O'Dowd was born in Cahernabruck, Shrule, County Mayo, the ninth of twelve children of James O'Dowd (died 1960) and Sarah O'Sullivan (died 1972). He was educated locally and worked as a teenager in a general merchant's store in Ballinrobe.

Aged 18, he ran away to London to join the Irish Guards. O'Dowd had no relations who had previously served in the military, but was well aware of world events and was determined to fight against Nazi Germany and Hitler. He participated in the Norwegian Campaign in 1940, before volunteering for the newly formed Commando unit. He served in Crete and Egypt alongside Randolph Churchill, Evelyn Waugh, and David Stirling.

O'Dowd was one of the first members of a new unit founded by Stirling and Blair Mayne, the SAS. He participated in many of the unit's early missions, which won him the Military Medal. He later served in Sicily and Italy.

O'Dowd was one of eighteen members of the SAS who were killed by a shell in Termoli, Italy, on 6 October 1943. He had been awarded the Military Medal some weeks before.

In 2011, his nephew, Gearóid O'Dowd, published an account of his life and the early years of the SAS.
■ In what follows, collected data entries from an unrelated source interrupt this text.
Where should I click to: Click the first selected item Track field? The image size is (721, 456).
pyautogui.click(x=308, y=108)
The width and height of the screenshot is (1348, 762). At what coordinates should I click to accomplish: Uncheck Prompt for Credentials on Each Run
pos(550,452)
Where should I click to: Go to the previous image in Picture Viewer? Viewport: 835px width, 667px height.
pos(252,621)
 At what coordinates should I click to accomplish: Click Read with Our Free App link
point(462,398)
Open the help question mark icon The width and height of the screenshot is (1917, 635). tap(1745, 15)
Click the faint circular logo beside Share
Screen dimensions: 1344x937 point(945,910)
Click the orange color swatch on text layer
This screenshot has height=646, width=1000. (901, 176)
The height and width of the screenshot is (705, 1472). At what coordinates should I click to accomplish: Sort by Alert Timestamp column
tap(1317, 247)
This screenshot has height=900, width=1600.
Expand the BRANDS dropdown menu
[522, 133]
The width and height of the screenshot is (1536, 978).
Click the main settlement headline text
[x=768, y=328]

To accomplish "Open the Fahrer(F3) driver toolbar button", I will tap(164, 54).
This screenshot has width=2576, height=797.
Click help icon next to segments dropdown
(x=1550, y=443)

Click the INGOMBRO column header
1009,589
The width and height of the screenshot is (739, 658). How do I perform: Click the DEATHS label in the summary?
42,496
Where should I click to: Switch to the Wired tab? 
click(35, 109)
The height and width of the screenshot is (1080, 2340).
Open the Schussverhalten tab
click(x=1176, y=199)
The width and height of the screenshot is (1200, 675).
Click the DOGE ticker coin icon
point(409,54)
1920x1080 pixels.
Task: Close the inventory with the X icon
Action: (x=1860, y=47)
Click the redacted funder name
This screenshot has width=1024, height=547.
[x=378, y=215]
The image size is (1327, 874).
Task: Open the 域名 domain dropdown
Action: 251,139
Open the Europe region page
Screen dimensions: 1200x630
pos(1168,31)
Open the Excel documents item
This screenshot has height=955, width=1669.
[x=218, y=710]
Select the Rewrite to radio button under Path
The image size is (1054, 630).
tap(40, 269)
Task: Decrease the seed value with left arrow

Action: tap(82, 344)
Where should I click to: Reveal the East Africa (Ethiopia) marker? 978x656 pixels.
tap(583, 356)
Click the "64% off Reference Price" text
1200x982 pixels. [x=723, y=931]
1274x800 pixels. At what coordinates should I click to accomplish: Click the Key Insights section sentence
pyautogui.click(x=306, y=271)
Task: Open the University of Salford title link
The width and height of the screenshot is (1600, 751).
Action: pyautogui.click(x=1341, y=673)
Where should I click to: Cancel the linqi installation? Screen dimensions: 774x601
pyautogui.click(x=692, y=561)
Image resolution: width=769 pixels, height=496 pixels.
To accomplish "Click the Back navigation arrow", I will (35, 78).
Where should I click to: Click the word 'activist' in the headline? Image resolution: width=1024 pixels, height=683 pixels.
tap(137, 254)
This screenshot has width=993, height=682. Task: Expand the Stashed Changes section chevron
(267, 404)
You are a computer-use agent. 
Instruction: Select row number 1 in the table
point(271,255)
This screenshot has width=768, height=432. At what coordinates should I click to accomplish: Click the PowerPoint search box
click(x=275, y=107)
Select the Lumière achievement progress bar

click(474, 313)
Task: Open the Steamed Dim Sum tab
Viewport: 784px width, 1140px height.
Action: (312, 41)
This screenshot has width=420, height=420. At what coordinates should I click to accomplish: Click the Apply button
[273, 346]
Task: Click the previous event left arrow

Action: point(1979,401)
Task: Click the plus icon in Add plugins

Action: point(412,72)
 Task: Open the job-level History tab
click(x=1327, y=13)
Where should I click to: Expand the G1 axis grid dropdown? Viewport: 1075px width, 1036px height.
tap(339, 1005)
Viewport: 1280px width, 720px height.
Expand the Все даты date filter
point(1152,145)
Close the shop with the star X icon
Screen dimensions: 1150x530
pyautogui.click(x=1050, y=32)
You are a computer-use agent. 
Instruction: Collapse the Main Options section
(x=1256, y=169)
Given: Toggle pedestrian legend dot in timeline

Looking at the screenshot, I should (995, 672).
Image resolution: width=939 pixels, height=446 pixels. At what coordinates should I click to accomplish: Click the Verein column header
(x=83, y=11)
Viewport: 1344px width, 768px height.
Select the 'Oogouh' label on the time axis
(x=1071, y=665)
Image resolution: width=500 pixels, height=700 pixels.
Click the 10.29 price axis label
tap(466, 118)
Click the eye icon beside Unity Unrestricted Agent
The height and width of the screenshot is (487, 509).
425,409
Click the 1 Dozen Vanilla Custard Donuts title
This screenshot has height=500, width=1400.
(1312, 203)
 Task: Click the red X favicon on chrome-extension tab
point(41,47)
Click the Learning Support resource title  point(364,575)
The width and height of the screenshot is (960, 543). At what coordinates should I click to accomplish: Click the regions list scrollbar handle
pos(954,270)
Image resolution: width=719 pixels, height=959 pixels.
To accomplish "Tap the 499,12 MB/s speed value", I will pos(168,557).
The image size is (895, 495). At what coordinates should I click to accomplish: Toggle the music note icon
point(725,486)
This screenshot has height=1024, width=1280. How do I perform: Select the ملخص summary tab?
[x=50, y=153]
==Citation for Military Medal==
- Unit: Irish Guards (attached to 1st Special Sir Service Regiment).
- Regt. No.: 2719054
- Rank and Name: Corporal Christopher O'Dowd
- Action for which commended: Cp. O'Dowd has taken part in five successful operations, he has shown consistent bravery and steadiness.
- At FUKA aerodrome on the 8th May 1942 he assisted to destroy 30 enemy aircraft.
- While engaged on a raid on Benghasi on 14th September 1942 he was in the last vehicle to leave covering the withdrawal by accurate and sustained machine gun fire which drew the defenders fire from the main withdrawing party.
- On 23rd October he was the senior N.C.O. of the raiding party which attacked an enemy convoy driving from Siwa to Mersa Matruh, assisting in destroying four Lancias.
- On 26th October, 1942, he assisted in blowing up the railway line west of Mersa Matruh.
- On 1st November, 1942, he was the senior N.C.O. in a party of six which strafed traffic at Sidi Barrani nd then attacked a railway siding capturing eighteen prisoners, four machine guns, blowing up the railway line and destroying wireless equipment.

==Bibliography==
- He Who Dared and Died: The Life and Death of an SAS Original Sergeant Chris O'Dowd, MM, Gearóid O'Dowd, 2011. ISBN 978 1 84884 541 1.